Les commerçants d’ Un bijou dans le sac
« On est principalement intéressés par la maroquinerie. On a un magasin vintage près de la place du châtelain et on est venus pour acheter des pièces : les prix étaient intéressants. Ce qui est toujours intéressant, c’est de trouver la bonne affaire et puis ça permet aussi, dans les salles de ventes, de trouver des pièces qui sont plus rares. On fait Hermès, Chanel, Vuiton, Delvaux et puis Gucchi, Dior ; tout ce qui axé sur maroquinerie. »

 » Delvaux on connaît depuis longtemps mais ils ont eu un passage à vide. La femme belge de 50-60 ans n’aime pas trop Delvaux parce qu’elle en a trop porté.
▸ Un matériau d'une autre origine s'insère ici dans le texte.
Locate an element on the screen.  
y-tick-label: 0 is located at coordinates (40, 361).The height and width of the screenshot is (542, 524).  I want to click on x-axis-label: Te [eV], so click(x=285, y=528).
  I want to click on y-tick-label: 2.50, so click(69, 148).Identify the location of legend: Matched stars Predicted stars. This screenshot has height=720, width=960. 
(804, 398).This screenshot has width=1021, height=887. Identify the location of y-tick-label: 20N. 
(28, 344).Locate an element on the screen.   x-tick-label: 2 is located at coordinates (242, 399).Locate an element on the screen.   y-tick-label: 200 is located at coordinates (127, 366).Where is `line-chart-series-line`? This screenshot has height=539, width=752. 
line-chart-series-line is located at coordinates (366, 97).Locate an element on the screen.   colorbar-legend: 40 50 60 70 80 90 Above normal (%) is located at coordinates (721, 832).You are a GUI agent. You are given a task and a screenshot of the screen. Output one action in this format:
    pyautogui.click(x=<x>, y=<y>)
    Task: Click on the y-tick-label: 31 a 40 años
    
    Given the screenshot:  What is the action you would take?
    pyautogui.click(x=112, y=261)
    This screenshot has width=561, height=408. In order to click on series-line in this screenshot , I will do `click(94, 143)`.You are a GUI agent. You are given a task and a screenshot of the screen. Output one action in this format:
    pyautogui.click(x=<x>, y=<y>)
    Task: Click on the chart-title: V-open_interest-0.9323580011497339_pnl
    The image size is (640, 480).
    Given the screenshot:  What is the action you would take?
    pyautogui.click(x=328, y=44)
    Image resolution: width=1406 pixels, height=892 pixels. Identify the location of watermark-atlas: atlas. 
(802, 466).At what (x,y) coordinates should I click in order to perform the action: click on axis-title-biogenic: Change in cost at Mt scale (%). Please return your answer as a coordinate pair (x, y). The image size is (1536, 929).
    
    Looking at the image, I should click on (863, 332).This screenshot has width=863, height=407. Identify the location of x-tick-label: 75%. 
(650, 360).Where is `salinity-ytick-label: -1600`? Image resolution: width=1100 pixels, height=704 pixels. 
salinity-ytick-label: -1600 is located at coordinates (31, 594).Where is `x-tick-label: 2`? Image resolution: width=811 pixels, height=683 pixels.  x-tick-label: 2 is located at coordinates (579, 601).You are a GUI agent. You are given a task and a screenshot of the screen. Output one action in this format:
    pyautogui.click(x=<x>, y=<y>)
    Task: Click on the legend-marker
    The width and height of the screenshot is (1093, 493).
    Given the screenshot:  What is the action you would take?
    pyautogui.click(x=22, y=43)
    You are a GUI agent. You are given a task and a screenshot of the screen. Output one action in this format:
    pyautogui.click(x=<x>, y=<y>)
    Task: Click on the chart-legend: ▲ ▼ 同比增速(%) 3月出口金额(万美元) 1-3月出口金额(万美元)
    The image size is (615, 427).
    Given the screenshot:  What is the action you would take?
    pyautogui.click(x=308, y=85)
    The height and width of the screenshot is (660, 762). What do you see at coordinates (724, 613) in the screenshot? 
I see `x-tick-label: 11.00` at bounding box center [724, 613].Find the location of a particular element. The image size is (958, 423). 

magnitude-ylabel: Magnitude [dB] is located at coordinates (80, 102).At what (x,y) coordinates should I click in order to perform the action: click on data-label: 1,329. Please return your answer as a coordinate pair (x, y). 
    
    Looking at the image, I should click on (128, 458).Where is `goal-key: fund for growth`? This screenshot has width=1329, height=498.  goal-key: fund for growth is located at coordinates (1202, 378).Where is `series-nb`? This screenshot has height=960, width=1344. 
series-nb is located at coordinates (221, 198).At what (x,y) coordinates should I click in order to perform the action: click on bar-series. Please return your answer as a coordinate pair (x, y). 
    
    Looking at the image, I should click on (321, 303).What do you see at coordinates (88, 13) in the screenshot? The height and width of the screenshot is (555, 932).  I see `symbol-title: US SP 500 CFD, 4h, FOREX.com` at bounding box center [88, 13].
C’est plutôt leur fille, leur petite-fille, qui découvrent les anciens sacs Delvaux dans le grenier ou lors des héritages des grands-mères et ça, elles aiment bien. Des jeunes gamines qui ont 18-20 ans achètent un petit sac Delvaux à trois, quatre-cents euro, sympa. Il y a aussi de nouveaux créateurs comme Clio Goldbrenner qui a débuté il y a 4-5 ans et qui évolue très bien mais ça c’est encore un petit peu trop récent ;  dès qu’il y en a en boutique, ça part très vite. »

La future mariée : Jozefien De Wachter

Jozefien (à droite) et sa maman

Jozefien (à droite) et sa maman


La vente approche de la fin. Une robe blanche en soie et peau de mouton de Walter Lecompte est mise en vente : première enchère à 180 euros, deuxième enchère à 200 euros. Adjugé ! Jozefien ne cache pas sa joie. Sa maman non plus. Passionnée de mode belge, c’est grâce à elle qu’a été trouvée la « robe idéale pour un moment unique ».